Jaione Barrenetxe scite author profile

Background and aim: Leptin, a hormone mainly produced by fat cells, acts primarily on the hypothalamus regulating energy expenditure and food intake. Leptin receptors are expressed in several tissues and the possible physiological role of leptin is being extensively investigated, with the result that important peripheral actions of the hormone in the organism are being discovered. Recent studies have demonstrated leptin and leptin receptor expression in gastric epithelial cells. In the present study, we report the presence of the long leptin receptor isoform (OB-Rb) in human, rat, and mouse small intestine, supporting the hypothesis of leptin as a hormone involved in gastrointestinal function.
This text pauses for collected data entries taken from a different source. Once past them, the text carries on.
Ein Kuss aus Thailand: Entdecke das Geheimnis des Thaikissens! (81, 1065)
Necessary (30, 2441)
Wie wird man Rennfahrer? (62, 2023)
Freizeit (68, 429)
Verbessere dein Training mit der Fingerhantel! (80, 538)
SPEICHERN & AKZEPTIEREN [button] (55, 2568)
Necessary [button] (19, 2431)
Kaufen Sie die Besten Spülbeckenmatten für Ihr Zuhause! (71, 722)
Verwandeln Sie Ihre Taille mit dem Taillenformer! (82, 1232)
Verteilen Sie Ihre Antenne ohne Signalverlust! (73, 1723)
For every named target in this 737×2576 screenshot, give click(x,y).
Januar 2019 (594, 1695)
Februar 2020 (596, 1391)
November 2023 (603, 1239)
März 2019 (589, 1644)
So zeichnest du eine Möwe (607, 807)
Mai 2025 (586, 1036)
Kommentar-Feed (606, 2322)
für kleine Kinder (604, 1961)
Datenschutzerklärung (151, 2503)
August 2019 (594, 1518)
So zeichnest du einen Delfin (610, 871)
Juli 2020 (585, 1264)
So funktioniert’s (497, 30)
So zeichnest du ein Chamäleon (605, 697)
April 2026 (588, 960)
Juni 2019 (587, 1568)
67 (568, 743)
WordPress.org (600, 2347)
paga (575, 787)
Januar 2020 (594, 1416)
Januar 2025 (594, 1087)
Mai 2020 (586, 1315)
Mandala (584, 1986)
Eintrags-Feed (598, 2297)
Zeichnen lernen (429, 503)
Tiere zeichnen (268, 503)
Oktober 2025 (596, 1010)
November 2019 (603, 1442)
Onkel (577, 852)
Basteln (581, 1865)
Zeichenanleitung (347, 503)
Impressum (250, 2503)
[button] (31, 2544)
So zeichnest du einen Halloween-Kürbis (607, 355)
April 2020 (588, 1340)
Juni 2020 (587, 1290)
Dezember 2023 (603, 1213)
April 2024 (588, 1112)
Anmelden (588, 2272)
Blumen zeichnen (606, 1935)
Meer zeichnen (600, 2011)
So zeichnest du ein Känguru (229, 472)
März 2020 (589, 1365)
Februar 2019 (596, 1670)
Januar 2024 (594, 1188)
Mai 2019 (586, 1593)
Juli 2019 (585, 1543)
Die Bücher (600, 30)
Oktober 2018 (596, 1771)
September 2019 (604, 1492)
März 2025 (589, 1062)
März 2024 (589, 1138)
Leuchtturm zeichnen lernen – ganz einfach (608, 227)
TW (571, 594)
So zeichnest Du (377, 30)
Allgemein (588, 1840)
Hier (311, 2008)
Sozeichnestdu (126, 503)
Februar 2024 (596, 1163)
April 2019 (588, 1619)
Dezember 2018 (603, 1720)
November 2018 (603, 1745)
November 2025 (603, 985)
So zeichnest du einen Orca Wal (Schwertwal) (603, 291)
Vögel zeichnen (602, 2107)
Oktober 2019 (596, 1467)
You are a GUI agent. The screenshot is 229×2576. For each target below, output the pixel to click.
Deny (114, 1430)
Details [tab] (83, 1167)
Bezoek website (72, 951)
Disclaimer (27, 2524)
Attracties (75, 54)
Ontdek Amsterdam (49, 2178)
Methods: The presence of the leptin receptor was determined by immunocytochemical methods using antibodies against the peptide corresponding to the carboxy terminus of the long isoform of the leptin receptor. Human duodenal biopsies from normal individuals undergoing gastrointestinal endoscopy, and intestinal fragments of Wistar rats and Swiss mice were processed for the study. Results: Immunoreactivity for the long leptin receptor isoform was observed in the three studied species. Staining was located throughout the cytoplasm of the enterocytes, of both villi and crypts, and in the basolateral plasma membrane. Immunolabelling for OB-Rb protein was also found in the brush border of human enterocytes of formol and paraformaldehyde fixed samples. Conclusion: This report demonstrates the presence of the long leptin receptor isoform in the absorptive cells of rat, mouse, and human small intestine, suggesting that leptin could have a physiological role in the regulation of nutrient absorption.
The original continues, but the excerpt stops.